→ **Records for processing**
*** Begin section ***
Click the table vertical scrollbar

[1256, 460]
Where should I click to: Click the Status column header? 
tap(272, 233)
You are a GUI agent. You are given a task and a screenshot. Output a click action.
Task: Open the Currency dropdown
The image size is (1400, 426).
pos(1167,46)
*** End section ***
*** Begin section ***
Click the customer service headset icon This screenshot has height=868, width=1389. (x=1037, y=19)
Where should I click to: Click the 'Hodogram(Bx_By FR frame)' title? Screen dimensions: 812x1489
*** End section ***
*** Begin section ***
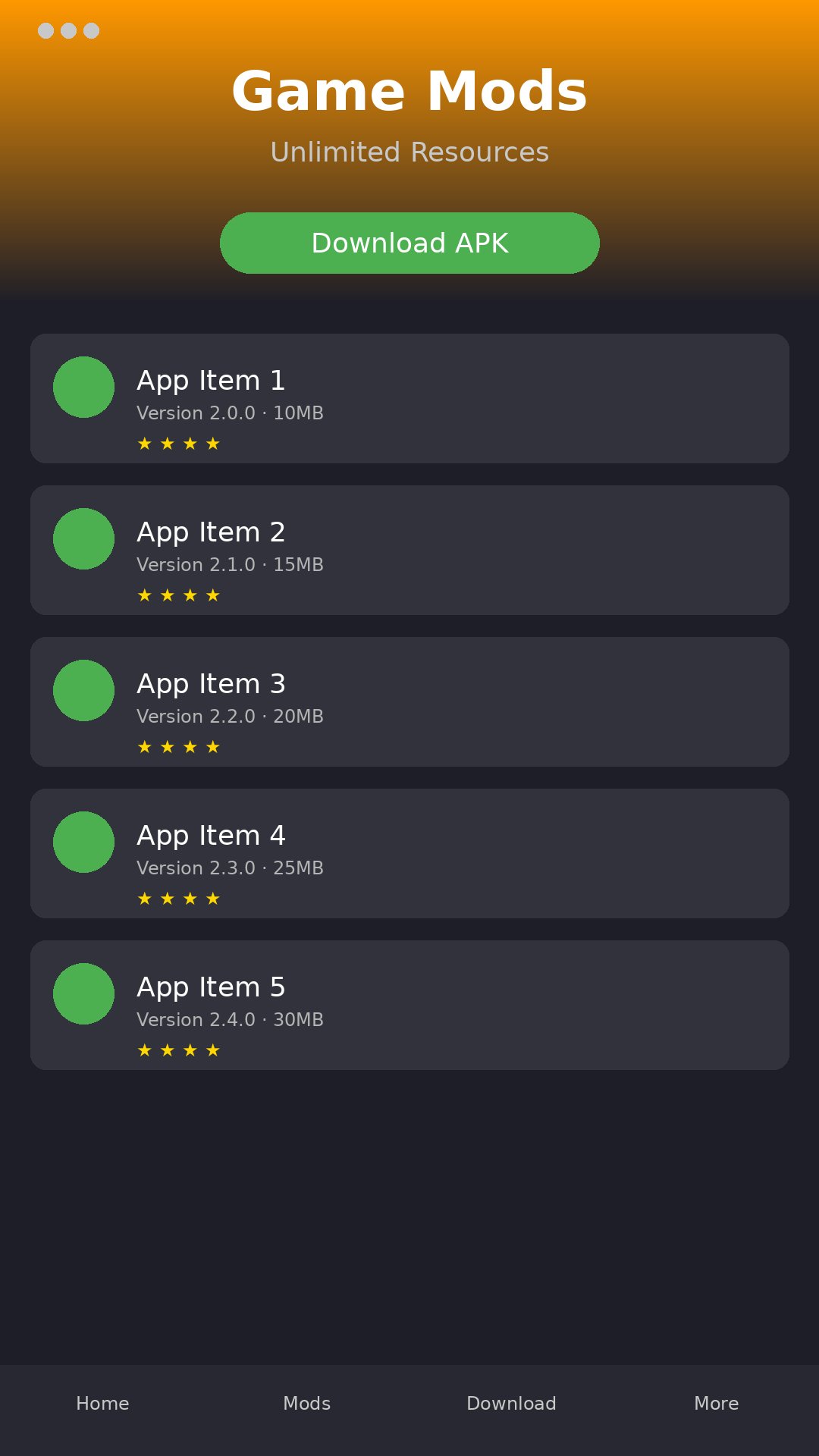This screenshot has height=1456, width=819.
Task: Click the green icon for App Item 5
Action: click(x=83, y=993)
*** End section ***
→ **Goal of the exercise**
From the material above, set down exactly the lines between the line holding "Click the customer" and the line holding "Where should I click to: Click the 'Hodogram(Bx_By", inclusive. Include nothing else.

→ **Task output**
Click the customer service headset icon This screenshot has height=868, width=1389. (x=1037, y=19)
Where should I click to: Click the 'Hodogram(Bx_By FR frame)' title? Screen dimensions: 812x1489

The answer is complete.